**Information given**

★ ★ ★ ★ ★

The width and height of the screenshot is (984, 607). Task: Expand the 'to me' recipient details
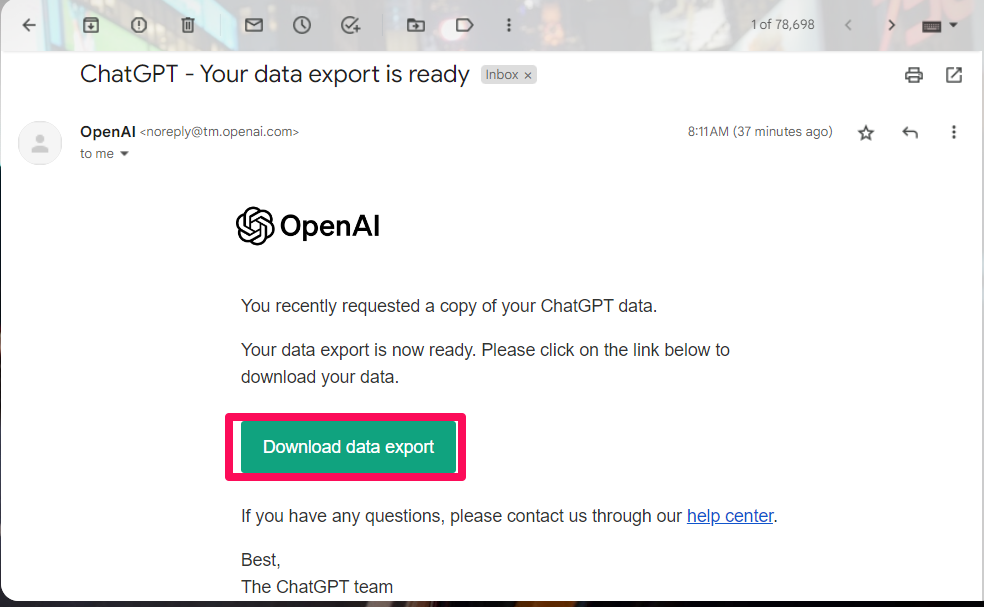click(124, 154)
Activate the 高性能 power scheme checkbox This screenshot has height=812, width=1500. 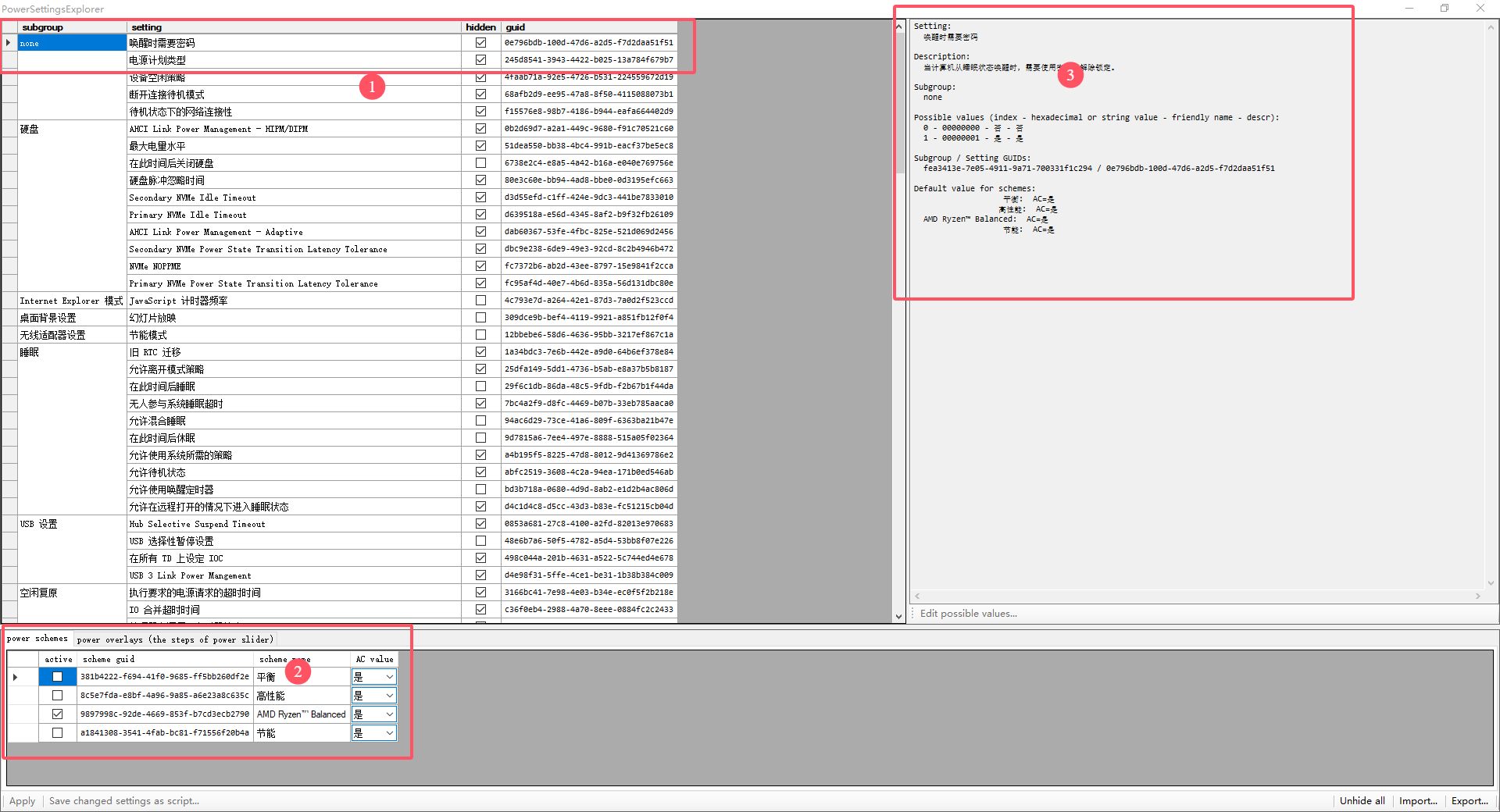(x=57, y=696)
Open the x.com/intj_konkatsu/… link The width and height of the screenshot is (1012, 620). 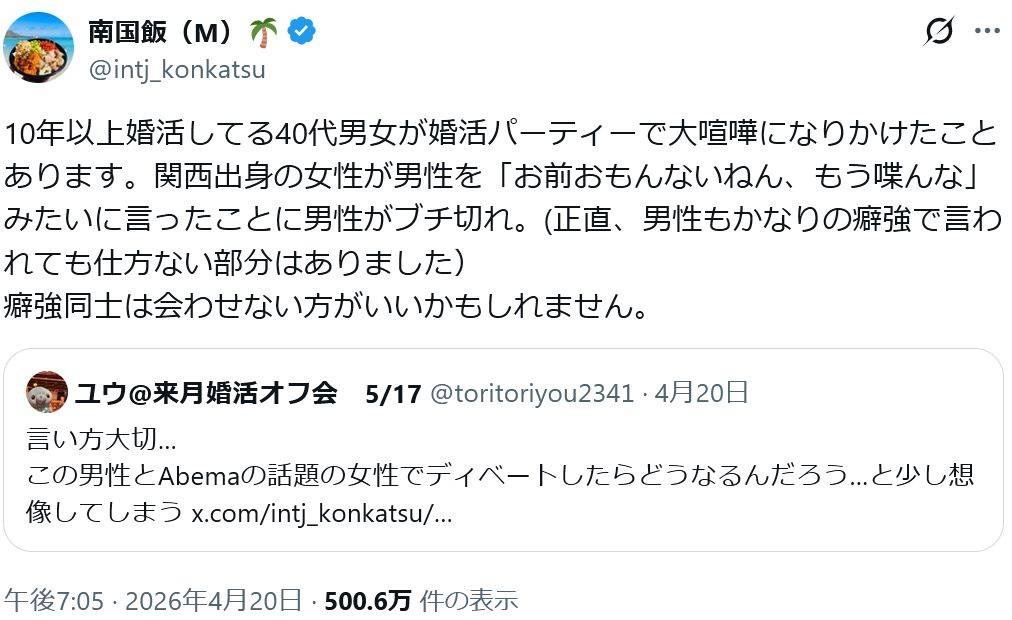coord(321,514)
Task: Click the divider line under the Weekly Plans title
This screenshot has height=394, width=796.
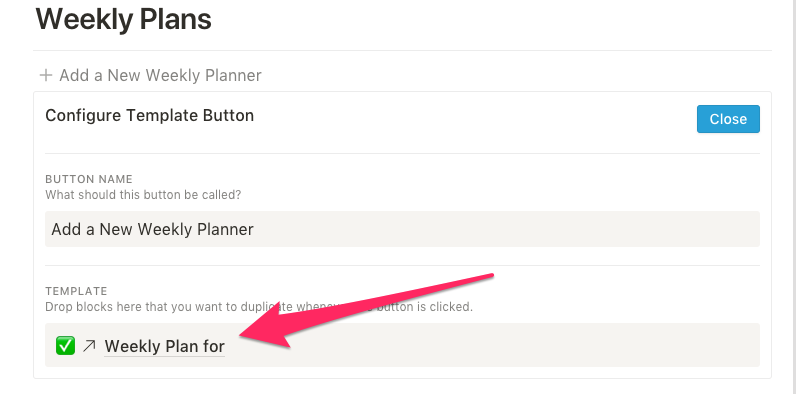Action: [x=402, y=50]
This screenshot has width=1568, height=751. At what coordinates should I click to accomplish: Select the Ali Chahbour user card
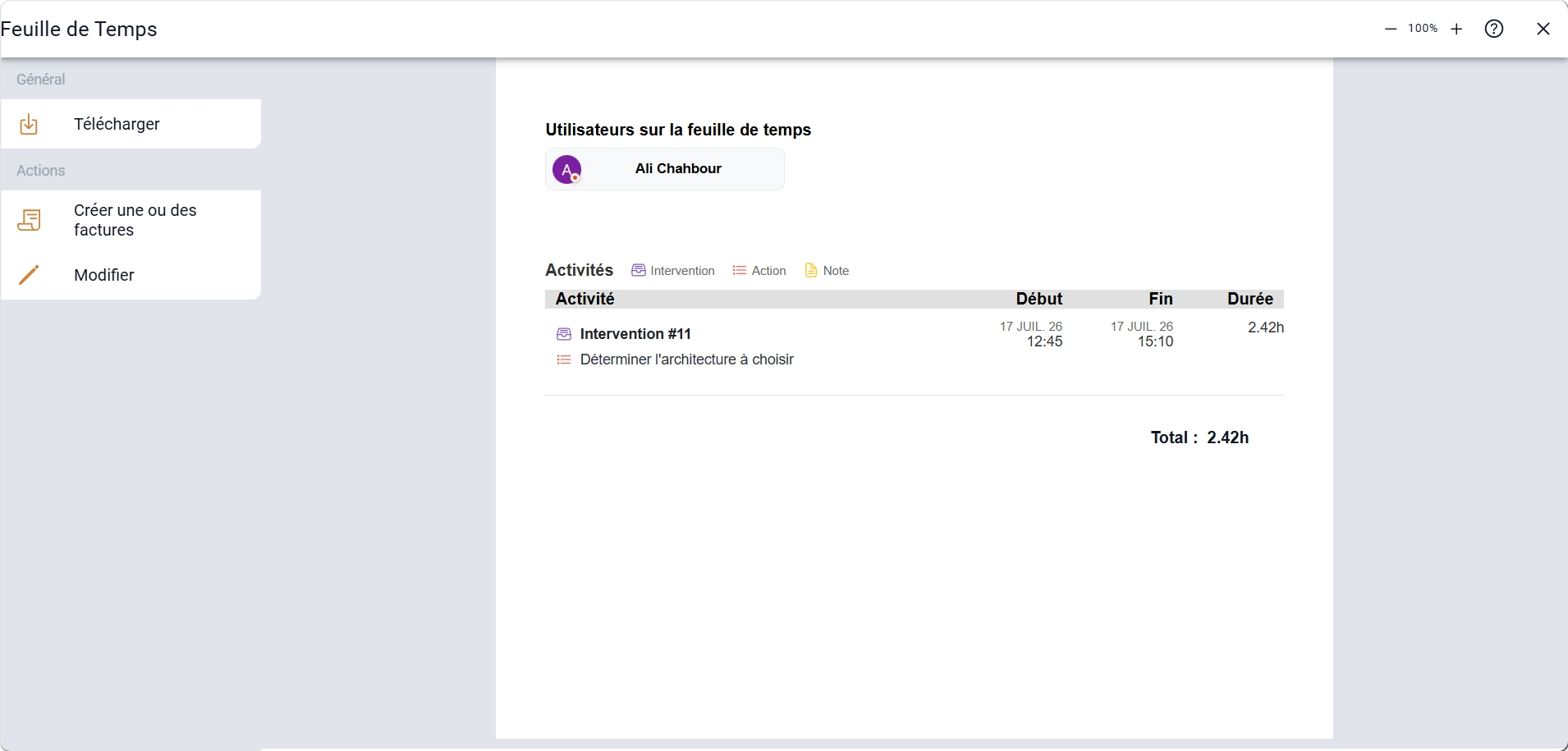click(x=665, y=169)
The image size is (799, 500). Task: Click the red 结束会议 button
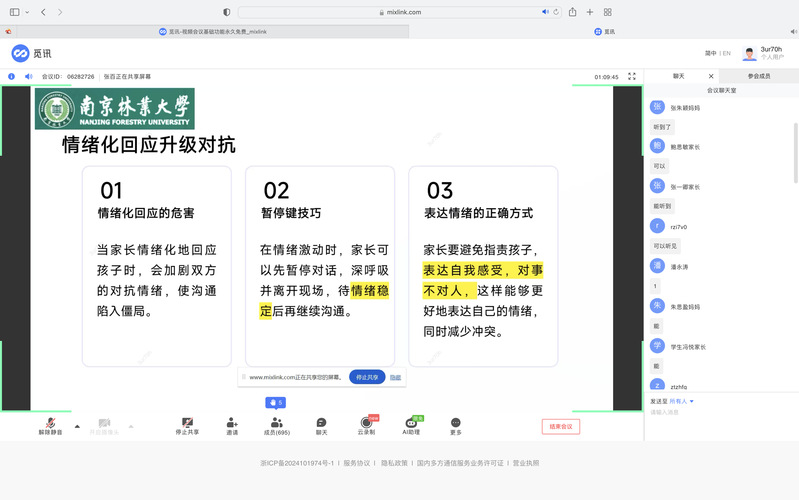click(560, 426)
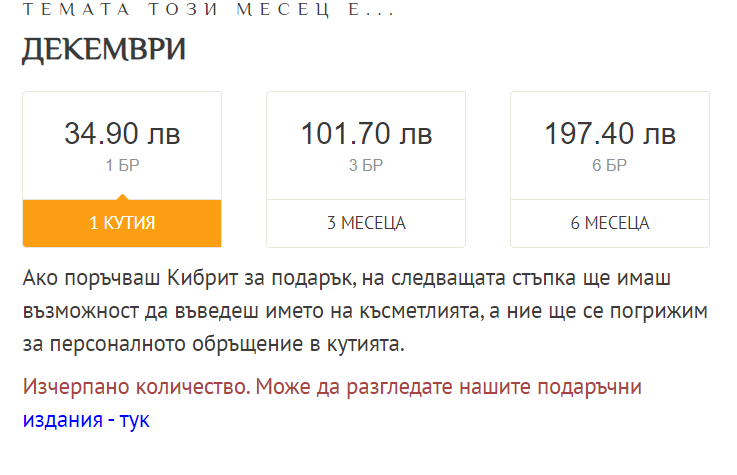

★ ★ ★ ★ ★

**What to do**
Each line from the one containing "This screenshot has width=1568, height=751." through the last line of the data should be written out exactly. Skip the pictures, and add no other lines.

**Response to this exercise**
This screenshot has width=1568, height=751. At what coordinates should I click to accomplish: Select the Ali Chahbour user card
click(x=665, y=169)
The image size is (799, 500). Task: Click the red 结束会议 button
click(560, 426)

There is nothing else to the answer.